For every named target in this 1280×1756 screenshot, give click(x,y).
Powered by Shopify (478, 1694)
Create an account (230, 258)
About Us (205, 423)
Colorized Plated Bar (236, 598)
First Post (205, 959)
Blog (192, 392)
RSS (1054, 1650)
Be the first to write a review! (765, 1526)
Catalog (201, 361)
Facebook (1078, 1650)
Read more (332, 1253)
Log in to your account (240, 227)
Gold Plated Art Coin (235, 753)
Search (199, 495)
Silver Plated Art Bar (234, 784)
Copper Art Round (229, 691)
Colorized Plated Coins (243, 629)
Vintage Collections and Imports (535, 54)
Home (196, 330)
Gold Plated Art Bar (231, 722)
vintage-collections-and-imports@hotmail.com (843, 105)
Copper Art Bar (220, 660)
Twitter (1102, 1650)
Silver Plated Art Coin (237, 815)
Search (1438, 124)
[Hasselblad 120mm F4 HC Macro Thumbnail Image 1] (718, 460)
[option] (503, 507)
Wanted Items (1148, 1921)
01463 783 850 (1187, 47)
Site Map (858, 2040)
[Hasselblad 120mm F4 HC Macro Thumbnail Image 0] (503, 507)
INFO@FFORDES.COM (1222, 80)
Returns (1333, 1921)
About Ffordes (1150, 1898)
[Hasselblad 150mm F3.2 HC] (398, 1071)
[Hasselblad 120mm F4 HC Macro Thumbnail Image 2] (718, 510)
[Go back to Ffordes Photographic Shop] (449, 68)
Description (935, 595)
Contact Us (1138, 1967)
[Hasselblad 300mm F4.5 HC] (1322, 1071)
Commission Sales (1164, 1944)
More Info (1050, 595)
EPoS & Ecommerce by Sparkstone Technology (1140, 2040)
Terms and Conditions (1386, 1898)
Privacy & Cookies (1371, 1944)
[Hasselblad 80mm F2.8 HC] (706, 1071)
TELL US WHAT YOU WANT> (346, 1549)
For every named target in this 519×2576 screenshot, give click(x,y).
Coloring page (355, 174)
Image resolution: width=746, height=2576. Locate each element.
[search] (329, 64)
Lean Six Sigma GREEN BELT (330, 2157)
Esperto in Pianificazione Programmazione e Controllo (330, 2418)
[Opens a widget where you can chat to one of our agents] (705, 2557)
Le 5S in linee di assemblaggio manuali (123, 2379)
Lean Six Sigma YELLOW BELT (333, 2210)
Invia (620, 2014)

---------------

- [WHAT YOU WILL DO] Please make an exact copy of each record.

- [RESULT BELOW]
For every named target in this 1280×1756 screenshot, give click(x,y).
Powered by Shopify (478, 1694)
Create an account (230, 258)
About Us (205, 423)
Colorized Plated Bar (236, 598)
First Post (205, 959)
Blog (192, 392)
RSS (1054, 1650)
Be the first to write a review! (765, 1526)
Catalog (201, 361)
Facebook (1078, 1650)
Read more (332, 1253)
Log in to your account (240, 227)
Gold Plated Art Coin (235, 753)
Search (199, 495)
Silver Plated Art Bar (234, 784)
Copper Art Round (229, 691)
Colorized Plated Coins (243, 629)
Vintage Collections and Imports (535, 54)
Home (196, 330)
Gold Plated Art Bar (231, 722)
vintage-collections-and-imports@hotmail.com (843, 105)
Copper Art Bar (220, 660)
Twitter (1102, 1650)
Silver Plated Art Coin (237, 815)
Search (1438, 124)
[Hasselblad 120mm F4 HC Macro Thumbnail Image 1] (718, 460)
[option] (503, 507)
Wanted Items (1148, 1921)
01463 783 850 (1187, 47)
Site Map (858, 2040)
[Hasselblad 120mm F4 HC Macro Thumbnail Image 0] (503, 507)
INFO@FFORDES.COM (1222, 80)
Returns (1333, 1921)
About Ffordes (1150, 1898)
[Hasselblad 150mm F3.2 HC] (398, 1071)
[Hasselblad 120mm F4 HC Macro Thumbnail Image 2] (718, 510)
[Go back to Ffordes Photographic Shop] (449, 68)
Description (935, 595)
Contact Us (1138, 1967)
[Hasselblad 300mm F4.5 HC] (1322, 1071)
Commission Sales (1164, 1944)
More Info (1050, 595)
EPoS & Ecommerce by Sparkstone Technology (1140, 2040)
Terms and Conditions (1386, 1898)
Privacy & Cookies (1371, 1944)
[Hasselblad 80mm F2.8 HC] (706, 1071)
TELL US WHAT YOU WANT> (346, 1549)
For every named target in this 519×2576 screenshot, give click(x,y).
Coloring page (355, 174)
Image resolution: width=746, height=2576. Locate each element.
[search] (329, 64)
Lean Six Sigma GREEN BELT (330, 2157)
Esperto in Pianificazione Programmazione e Controllo (330, 2418)
[Opens a widget where you can chat to one of our agents] (705, 2557)
Le 5S in linee di assemblaggio manuali (123, 2379)
Lean Six Sigma YELLOW BELT (333, 2210)
Invia (620, 2014)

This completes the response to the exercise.